The project’s queer critique will investigate normativities at two levels of the social construction of Heritage:
(1) Queering the Public Construction of Jewish Cultural Heritage in the Public Sphere of European Societies, with attention to its possible marginalization and/or exclusion effects on contemporary Jewish communities.
(2) Queering the dominant constructions of Jewish Cultural Heritage as Jewish Heritage within contemporary Jewish cultures, with attention to the possible marginalization and/or exclusion effects on queer individuals and groups whose cultural identities and practices conflict at least partly with dominant values and norms.
Specific (sensory-)ethnographic empirical attention will be placed on
(1) the moment of engagement or moment of encounter (i.e. the moment of some form of contact with Heritage - be it conceptual or sensory) as an indicator of negotiating cultural difference, and on
(2) cultural productions that may involve queering reparative (i.e. healing, disidentificatory & utopian-potentiality-ladden) processes.
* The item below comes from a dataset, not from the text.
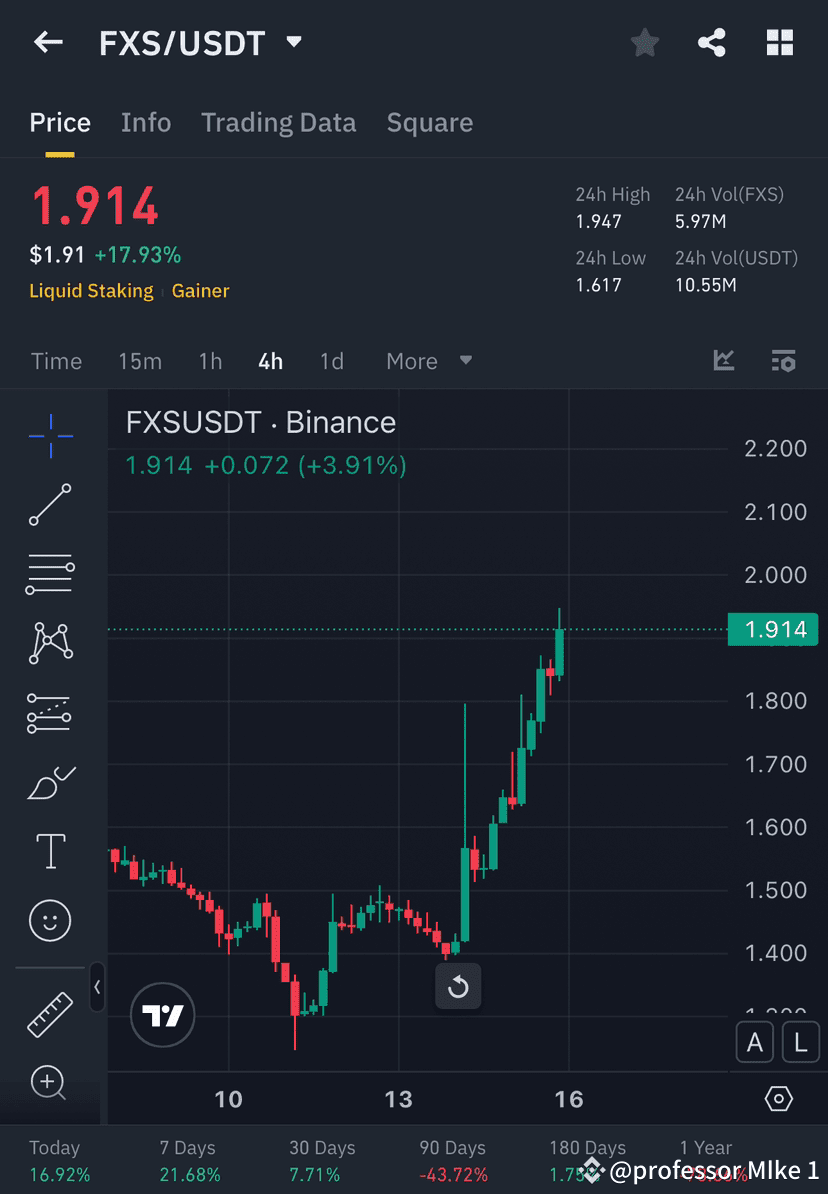Image resolution: width=828 pixels, height=1194 pixels.
Task: Open the magnifier zoom tool
Action: click(50, 1084)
The project will seek ways in which the treatment and presentation of Jewish Cultural Heritage can be made more equitable while allowing for a gamut of Jewish and queer agencies, developing rubrics & prototypes towards pluralist convivial constructions of Cultural Heritage.
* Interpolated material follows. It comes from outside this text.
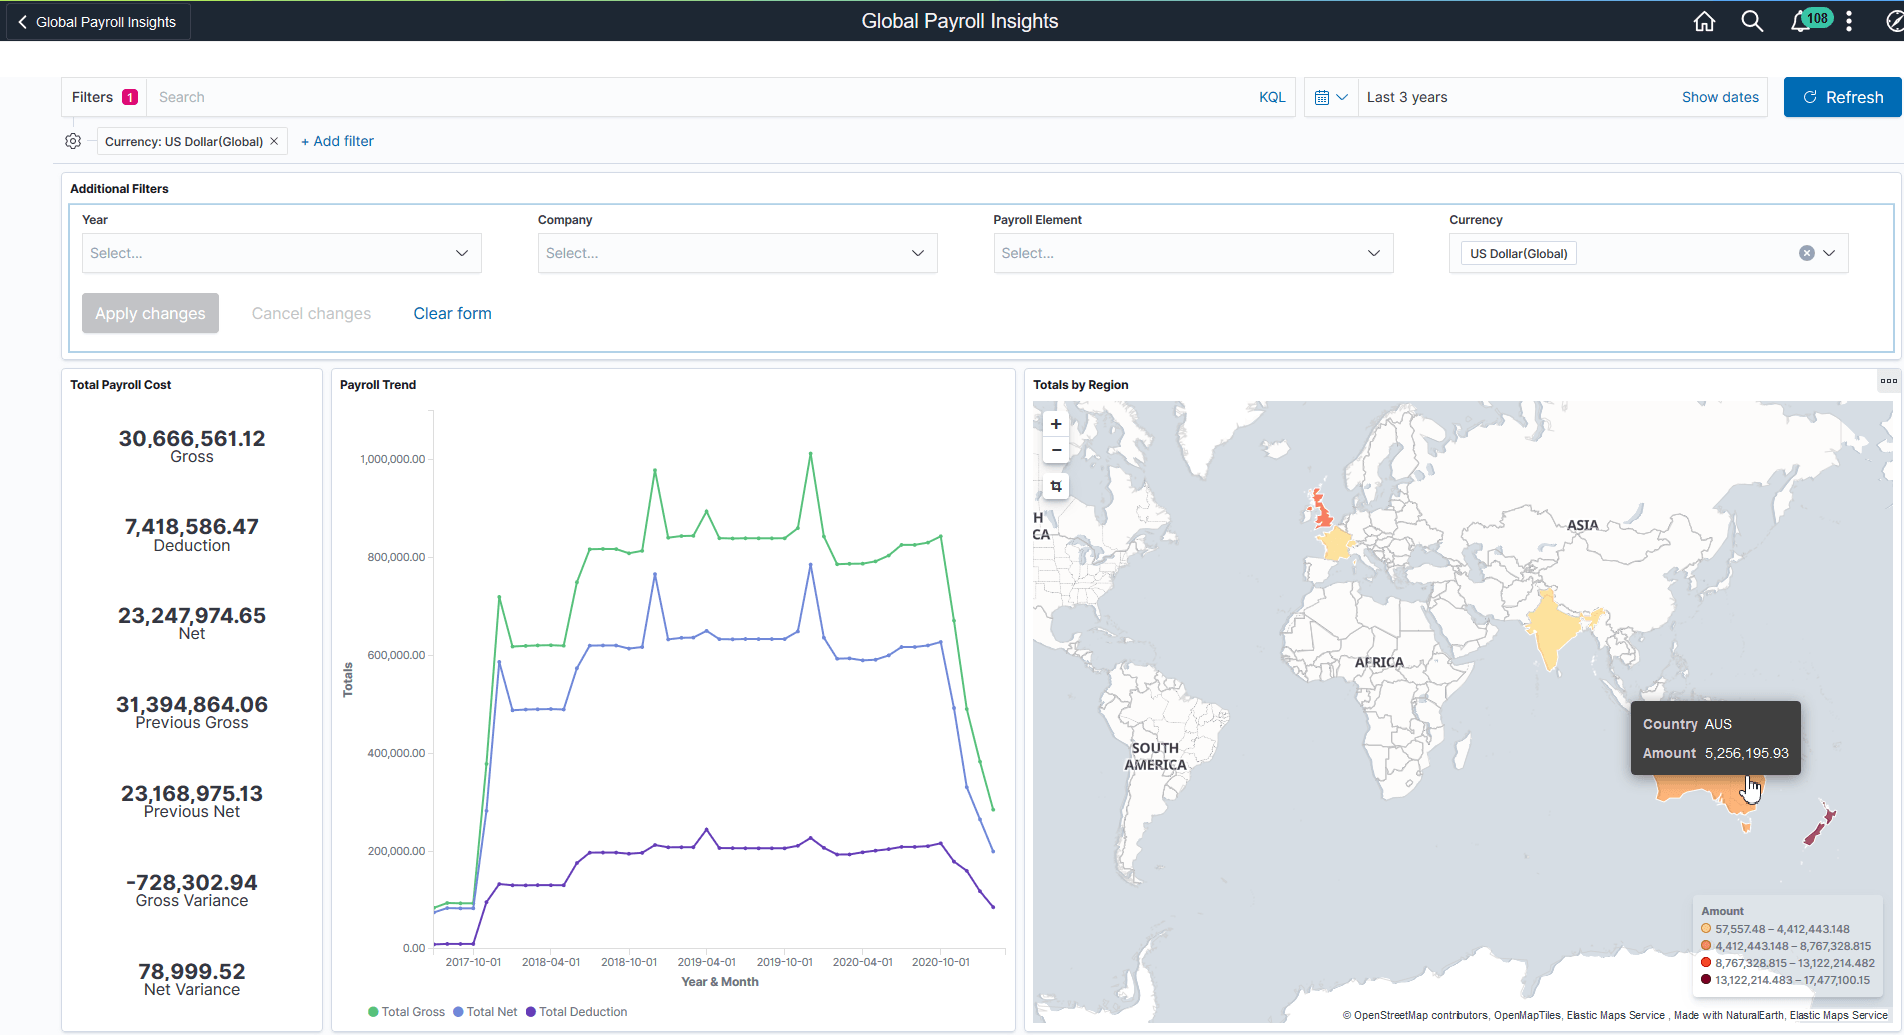Zoom in on the region map
1904x1035 pixels.
click(1056, 424)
Queer-Jewish intersections constitute an important example revealing the diversity and complexity of Jewish creation of heritage. This research will open up new topics in Jewish Studies and contribute to investigating the complex relationship of the small Jewish minority in Europe today to politics, policy and conventions in the wider Public Sphere.
In 2023, which was the project’s first full calendar year, besides the ongoing empirical fieldwork ongoing in several European countries, and the integration of preliminary research insights in graduate seminars at University of Hildesheim, Leuphana University Lüneburg and Concordia University, the initial outputs included the following:
Public lectures and Conference Presentations:
- 09.03.2023, Crowdus’ Keynote Speech “Hearing Religious Musicking as Intervention: Examples from the Quebecois Everyday”, at “Religion Performed”: Annual Graduate Interdisciplinary Conference, Concordia University.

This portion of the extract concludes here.